Teaching the Arts is extremely beneficial to all students. Among the many benefits, students learn to think creatively, work collaboratively, and develop self-discipline and persevere. Creativity encourages critical thinking and communication. In fact, creativity is really embedded in every aspect of instruction. It is the creative element of any discipline that attracts students to expand their interests in a subject matter, such as adding an artistic element to a science fair project.
Creativity, within the context of an art class, always has broader implications. When we talk about the principles of design, we are talking about perspective. And our perspective influences how we look at life. When we talk about nuances in painting, for instance, we connect that to the nuances in life – the shading, the shadows, the grays because everything is not black or white. In addition to improving eye-to-hand coordination, painting is a form of communicating a message, a thought. How a student interprets a picture he/she is about to draw and paint develops critical thinking.

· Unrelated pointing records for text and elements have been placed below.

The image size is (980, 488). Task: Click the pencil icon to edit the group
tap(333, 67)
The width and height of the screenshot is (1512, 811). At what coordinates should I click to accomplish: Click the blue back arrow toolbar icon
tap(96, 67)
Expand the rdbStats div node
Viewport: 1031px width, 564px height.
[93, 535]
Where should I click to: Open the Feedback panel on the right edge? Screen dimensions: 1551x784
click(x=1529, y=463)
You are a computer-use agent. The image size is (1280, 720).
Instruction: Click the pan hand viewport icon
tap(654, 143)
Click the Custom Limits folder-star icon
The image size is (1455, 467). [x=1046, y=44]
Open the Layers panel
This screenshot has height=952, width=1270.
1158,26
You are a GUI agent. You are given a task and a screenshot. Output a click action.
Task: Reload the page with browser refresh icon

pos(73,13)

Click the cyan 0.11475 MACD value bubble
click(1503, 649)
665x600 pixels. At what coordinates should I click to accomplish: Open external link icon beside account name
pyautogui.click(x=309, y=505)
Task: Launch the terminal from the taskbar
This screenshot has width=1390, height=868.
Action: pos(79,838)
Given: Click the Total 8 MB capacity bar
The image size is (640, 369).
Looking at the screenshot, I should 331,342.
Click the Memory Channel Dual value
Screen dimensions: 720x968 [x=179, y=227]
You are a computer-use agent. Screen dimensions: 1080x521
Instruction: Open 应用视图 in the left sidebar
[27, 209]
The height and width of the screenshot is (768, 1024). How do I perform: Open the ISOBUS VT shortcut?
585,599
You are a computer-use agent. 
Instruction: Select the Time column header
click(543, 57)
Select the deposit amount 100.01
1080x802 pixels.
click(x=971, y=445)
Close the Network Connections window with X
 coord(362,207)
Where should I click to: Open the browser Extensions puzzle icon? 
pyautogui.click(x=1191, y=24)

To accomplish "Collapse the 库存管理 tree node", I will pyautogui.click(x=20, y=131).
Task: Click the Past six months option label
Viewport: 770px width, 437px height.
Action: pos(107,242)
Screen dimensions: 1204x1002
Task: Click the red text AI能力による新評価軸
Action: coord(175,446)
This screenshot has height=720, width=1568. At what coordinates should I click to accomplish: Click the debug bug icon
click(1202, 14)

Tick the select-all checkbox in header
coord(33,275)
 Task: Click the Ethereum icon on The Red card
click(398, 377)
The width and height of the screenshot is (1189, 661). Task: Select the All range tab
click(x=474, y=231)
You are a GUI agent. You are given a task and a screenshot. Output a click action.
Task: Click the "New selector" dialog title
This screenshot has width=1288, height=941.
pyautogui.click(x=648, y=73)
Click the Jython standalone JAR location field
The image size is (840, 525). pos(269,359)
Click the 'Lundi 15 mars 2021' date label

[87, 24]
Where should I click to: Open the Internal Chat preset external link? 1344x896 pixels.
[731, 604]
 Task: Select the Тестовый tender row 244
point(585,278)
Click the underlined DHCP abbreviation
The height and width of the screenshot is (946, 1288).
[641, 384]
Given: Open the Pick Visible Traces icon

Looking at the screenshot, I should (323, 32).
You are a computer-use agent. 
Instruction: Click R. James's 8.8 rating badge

Listen to young children sing. Look at their joy, for those who sound angelic and for those who can barely carry a tune. Listen to the students who come to school only speaking another language as they sing in English, another way to develop their proficiency. There are many, many examples of how this exposure benefits students because arts education can transform lives and futures. TIS strongly supports Arts education and students at all levels are benefiting.
My name is Shelly Smith-Dale. I have been teaching in the Arts for over 35 years. I have taught in Canada, Malaysia, Bali and now Macao. I am fortunate to be filling the position of Arts Coordinator at TIS, with the intention of highlighting all the wonderful arts at this school.